Required work -
When you reach the line containing "Add to Cart (215, 952)" in the records below, start copying exactly, and stop once you have copied the line containing "Privacy Policy (225, 2327)".

*** Opening Record excerpts ***

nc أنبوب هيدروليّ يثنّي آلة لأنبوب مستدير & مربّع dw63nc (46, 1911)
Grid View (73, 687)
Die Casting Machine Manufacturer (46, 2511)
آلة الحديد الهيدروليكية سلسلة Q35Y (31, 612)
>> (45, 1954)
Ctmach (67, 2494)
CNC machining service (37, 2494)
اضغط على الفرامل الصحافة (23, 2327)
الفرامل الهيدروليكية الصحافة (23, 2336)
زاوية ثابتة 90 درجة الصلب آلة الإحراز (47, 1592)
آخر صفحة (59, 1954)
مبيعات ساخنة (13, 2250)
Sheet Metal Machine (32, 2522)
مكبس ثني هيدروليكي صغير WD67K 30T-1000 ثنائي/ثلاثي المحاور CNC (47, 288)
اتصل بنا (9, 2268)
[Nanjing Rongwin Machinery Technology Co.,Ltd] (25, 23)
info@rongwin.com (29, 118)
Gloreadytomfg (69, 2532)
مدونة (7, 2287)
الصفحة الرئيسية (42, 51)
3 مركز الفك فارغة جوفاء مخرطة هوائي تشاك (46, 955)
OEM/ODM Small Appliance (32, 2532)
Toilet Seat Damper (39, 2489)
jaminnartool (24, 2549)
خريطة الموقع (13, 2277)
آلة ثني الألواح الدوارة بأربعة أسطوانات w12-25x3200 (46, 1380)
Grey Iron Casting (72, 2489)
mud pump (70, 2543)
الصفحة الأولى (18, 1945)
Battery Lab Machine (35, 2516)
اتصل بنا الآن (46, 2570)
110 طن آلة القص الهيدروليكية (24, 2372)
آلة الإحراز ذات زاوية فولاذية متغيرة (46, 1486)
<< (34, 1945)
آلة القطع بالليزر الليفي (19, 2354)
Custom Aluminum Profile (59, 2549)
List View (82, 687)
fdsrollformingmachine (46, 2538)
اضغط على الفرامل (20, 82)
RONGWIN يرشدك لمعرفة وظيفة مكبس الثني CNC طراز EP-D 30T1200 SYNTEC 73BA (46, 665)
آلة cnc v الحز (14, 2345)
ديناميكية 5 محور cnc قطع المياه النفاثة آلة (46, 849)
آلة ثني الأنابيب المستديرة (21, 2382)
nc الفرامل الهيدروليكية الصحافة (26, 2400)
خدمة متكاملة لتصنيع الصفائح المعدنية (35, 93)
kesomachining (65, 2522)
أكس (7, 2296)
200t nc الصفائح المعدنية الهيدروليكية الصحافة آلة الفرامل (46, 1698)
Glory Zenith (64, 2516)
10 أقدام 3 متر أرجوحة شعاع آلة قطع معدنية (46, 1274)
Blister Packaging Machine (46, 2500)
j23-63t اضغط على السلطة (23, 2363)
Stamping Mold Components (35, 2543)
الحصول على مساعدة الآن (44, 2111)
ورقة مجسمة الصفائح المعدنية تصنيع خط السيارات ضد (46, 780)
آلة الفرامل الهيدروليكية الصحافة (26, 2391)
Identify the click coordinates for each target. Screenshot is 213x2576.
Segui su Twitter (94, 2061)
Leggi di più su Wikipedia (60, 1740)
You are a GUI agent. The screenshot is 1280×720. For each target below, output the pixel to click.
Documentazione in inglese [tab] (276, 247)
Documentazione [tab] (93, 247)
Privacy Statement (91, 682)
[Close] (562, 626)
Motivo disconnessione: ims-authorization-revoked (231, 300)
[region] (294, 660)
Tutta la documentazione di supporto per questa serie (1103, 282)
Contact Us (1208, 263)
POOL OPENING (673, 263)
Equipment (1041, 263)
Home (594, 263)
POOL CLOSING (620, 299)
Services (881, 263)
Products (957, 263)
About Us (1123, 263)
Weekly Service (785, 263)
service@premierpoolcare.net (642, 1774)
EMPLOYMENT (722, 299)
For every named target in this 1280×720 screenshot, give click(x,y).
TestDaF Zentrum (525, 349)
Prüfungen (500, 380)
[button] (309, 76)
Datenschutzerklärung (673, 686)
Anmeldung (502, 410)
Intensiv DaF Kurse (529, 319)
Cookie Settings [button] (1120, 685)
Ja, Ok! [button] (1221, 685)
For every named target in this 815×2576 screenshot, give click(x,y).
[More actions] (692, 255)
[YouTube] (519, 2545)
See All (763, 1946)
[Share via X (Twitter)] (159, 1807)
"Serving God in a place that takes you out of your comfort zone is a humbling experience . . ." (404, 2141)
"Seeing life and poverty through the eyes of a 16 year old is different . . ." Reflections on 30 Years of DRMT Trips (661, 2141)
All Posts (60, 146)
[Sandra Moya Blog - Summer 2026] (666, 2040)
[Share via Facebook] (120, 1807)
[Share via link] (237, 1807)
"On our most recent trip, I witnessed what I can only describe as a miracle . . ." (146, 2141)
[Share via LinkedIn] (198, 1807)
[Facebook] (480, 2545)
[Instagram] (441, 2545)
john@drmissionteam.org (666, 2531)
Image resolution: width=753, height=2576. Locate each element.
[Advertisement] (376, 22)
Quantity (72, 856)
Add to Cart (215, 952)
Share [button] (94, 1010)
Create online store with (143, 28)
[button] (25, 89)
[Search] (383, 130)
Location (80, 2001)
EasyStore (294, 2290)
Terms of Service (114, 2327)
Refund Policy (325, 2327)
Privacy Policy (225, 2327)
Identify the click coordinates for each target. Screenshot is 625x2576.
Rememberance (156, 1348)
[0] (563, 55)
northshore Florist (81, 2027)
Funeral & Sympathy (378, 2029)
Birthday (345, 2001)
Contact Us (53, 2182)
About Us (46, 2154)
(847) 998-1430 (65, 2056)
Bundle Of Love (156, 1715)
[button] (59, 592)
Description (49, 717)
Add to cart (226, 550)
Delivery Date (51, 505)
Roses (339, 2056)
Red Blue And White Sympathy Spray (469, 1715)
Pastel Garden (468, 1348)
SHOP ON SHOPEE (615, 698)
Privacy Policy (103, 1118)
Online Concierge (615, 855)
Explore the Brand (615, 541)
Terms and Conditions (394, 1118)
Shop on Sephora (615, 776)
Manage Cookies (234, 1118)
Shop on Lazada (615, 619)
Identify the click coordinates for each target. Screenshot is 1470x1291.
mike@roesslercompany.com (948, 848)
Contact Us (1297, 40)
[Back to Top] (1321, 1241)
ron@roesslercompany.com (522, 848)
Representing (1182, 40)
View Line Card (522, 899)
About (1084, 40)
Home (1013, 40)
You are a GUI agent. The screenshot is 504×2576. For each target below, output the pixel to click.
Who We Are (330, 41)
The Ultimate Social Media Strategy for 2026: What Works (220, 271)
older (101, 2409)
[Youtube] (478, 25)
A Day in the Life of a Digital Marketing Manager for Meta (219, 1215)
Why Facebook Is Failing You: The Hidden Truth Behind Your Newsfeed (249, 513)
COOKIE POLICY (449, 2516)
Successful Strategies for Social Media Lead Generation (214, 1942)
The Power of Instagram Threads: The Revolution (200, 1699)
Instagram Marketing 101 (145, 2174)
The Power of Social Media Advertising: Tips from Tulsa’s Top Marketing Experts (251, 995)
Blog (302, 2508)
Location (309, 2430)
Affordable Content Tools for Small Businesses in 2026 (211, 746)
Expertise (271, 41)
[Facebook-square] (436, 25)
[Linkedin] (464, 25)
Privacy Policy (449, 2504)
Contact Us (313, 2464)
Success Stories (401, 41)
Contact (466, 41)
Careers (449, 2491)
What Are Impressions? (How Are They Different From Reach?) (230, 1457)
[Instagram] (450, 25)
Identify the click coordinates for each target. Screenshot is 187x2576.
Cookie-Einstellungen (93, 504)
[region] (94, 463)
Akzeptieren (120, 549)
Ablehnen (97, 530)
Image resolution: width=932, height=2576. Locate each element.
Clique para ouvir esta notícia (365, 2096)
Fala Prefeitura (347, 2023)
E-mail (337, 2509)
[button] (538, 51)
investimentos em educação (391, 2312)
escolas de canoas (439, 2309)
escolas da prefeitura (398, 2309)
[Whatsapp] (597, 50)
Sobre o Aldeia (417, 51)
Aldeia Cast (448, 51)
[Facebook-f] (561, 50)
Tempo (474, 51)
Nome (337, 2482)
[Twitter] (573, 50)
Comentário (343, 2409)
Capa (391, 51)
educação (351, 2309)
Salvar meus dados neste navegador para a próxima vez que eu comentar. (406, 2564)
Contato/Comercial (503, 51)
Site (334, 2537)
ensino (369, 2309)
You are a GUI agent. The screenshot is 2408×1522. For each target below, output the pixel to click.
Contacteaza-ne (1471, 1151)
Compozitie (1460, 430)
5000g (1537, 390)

*** Closing Record excerpts ***

Answer to this exercise -
Add to Cart (215, 952)
Share [button] (94, 1010)
Create online store with (143, 28)
[button] (25, 89)
[Search] (383, 130)
Location (80, 2001)
EasyStore (294, 2290)
Terms of Service (114, 2327)
Refund Policy (325, 2327)
Privacy Policy (225, 2327)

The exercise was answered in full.